Da un po’ di tempo, la mia famiglia controlla costantemente i miei post sui social media. Mia madre mi chiama dopo ogni condivisione e mi chiede “cosa significa questo?” A volte non riesco a condividere come vorrei, come se ci fosse una pressione su di me. Ma non voglio parlare di questa situazione incompresa perché desidero che tutto vada bene con la mia famiglia.
Anche mia madre ha stalkerato le storie del mio ex fidanzato un po’ di tempo fa. È davvero una situazione strana, dirò che non si risolve senza parlare, ma è difficile ![]()
E va bene, perché non lo dici direttamente? Dì tranquillamente ‘non mi sento a mio agio’. ![]()
@soncaykaldi In realtà l’avevo detto, ma “Stiamo guardando al tuo bene” dice. Sono tornato indietro per non rendere le cose ancora più complicate.
Ma questo avverrà solo finché lo permetti, se fin dall’inizio dici ‘non guardate’ forse capiranno. Quindi non è possibile avere allo stesso tempo “non si intromettano con la famiglia, ma andiamo d’accordo”.
In situazioni di “controllo” come queste, è davvero importante sapere come esprimersi. Non importa se sui social media, in futuro potrebbe influenzare anche il tuo lavoro. Ti consiglio di riprendere delicatamente l’argomento più avanti.
Il titolo è così drammatico che inizialmente l’ho letto come “c’è qualcosa di molto brutto”. Era solo per i social media. Penso che tua madre prenda troppo sul serio la pressione del quartiere, o sta usando qualcun altro come scusa.
Io ti bloccavo, non c’era altra via.
@uykuarasi Quindi sembra una soluzione a breve termine, ma impedire alla famiglia potrebbe portare a problemi più grandi a lungo termine, e poi si potrebbe arrivare a una rottura ![]()
Cosa pensa di essere così rilassato da credere di vedere tutto nell’altro profilo? Insomma, alla fine sei tu a scegliere cosa condividere, questo è già un filtro. Forse se gli dicessi qualcosa come “non mostro tutto, stai esagerando con quello che vedi” potrebbe influenzarlo? Devi prendere un po’ di controllo della situazione.
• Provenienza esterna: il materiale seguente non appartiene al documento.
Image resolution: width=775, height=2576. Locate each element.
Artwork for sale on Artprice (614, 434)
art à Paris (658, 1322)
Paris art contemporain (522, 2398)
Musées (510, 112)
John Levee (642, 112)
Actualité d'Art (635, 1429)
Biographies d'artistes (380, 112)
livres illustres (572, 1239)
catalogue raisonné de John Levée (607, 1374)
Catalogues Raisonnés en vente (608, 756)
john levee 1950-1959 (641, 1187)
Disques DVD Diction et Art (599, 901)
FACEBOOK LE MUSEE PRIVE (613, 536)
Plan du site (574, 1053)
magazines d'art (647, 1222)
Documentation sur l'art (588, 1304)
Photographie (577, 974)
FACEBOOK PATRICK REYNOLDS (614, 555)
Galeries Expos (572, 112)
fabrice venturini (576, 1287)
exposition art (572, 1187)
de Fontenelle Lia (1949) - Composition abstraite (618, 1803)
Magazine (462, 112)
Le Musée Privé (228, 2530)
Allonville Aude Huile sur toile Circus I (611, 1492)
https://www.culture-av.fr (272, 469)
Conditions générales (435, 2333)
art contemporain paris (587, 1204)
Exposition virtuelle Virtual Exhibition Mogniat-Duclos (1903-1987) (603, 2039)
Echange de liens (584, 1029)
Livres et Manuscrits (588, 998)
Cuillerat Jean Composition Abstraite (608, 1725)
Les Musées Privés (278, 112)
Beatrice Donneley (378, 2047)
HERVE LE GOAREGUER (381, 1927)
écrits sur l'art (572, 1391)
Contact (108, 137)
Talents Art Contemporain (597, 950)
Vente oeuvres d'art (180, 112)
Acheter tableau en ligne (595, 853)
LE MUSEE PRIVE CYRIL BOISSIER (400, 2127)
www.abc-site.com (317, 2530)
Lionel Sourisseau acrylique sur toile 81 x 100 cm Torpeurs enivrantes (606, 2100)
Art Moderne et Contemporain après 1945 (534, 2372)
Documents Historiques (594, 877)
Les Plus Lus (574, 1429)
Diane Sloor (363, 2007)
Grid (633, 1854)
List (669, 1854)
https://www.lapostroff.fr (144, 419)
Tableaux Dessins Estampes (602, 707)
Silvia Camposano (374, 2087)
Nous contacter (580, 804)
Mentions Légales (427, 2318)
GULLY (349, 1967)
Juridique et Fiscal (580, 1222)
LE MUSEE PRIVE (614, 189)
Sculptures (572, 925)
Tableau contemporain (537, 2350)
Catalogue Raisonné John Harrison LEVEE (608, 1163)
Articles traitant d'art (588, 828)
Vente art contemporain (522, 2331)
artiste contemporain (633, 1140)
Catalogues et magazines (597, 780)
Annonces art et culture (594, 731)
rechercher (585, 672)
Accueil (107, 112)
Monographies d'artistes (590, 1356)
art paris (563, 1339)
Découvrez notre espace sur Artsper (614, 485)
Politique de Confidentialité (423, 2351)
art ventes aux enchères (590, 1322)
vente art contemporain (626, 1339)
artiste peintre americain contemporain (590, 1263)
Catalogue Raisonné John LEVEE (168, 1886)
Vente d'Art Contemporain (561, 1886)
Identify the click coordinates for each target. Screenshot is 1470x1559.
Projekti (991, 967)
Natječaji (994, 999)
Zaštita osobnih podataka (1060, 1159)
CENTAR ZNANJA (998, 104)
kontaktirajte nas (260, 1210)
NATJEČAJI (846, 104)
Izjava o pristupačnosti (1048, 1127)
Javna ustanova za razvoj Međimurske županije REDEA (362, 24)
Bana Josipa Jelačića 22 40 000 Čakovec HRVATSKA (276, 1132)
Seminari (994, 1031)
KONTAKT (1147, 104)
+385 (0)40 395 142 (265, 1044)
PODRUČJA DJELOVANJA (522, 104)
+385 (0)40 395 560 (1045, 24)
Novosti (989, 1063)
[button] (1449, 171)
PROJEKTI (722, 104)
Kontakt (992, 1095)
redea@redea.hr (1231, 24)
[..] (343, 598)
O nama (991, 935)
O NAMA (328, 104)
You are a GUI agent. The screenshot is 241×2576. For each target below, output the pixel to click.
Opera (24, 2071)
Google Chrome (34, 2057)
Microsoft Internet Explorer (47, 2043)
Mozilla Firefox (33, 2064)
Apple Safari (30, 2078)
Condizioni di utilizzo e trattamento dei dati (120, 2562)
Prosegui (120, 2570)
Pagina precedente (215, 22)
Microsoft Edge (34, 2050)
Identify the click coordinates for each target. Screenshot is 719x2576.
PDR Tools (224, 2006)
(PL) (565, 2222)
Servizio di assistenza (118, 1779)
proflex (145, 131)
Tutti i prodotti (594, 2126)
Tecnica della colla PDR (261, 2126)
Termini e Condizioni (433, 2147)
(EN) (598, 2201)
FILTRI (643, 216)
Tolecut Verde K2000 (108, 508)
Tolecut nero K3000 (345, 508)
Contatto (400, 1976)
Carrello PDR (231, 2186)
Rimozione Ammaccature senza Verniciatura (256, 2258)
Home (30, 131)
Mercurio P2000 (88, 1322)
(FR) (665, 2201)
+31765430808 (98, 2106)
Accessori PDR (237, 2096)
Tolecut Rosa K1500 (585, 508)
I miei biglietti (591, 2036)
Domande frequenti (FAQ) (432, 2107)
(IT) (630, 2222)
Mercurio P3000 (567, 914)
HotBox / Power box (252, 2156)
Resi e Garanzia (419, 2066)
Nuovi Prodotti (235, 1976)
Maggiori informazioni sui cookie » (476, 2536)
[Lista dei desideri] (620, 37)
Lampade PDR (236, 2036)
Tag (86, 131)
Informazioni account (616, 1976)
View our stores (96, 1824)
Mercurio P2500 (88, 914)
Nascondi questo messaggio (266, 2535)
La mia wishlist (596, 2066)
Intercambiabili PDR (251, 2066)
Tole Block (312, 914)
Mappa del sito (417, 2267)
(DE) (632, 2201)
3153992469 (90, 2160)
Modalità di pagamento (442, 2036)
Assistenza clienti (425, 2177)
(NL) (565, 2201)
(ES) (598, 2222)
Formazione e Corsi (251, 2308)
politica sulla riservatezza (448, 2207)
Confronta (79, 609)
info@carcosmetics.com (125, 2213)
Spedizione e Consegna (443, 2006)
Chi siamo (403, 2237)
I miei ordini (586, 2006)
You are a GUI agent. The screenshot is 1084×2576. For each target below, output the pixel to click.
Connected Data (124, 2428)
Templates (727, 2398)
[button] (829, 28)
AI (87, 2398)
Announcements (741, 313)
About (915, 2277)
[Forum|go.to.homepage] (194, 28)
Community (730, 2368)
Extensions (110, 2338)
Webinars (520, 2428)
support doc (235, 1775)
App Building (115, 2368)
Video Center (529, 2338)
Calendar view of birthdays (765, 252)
Non sono sicuro che funzioni, perché se dici a certe madri “come puoi vedere”, si arrabbiano ancora di più per non poter vedere tutto. Forse potresti provare a far sì che prendano le cose che condividi meno sul serio? Qualcosa del tipo “non sto mettendo nulla di importante, guarda e passa oltre”.
Forse Annen non capisce del tutto i social media, la tua concezione della privacy è diversa dalla sua. Anche se non si preoccupa della pressione del quartiere, potrebbe avere curiosità su “cosa fa mio figlio”. Hai pensato a una spiegazione chiara come “io sono già dietro a quello che condivido, non hai bisogno di controllare”? Se cerchi di spiegare continuamente, sembra che l’abitudine al controllo continui.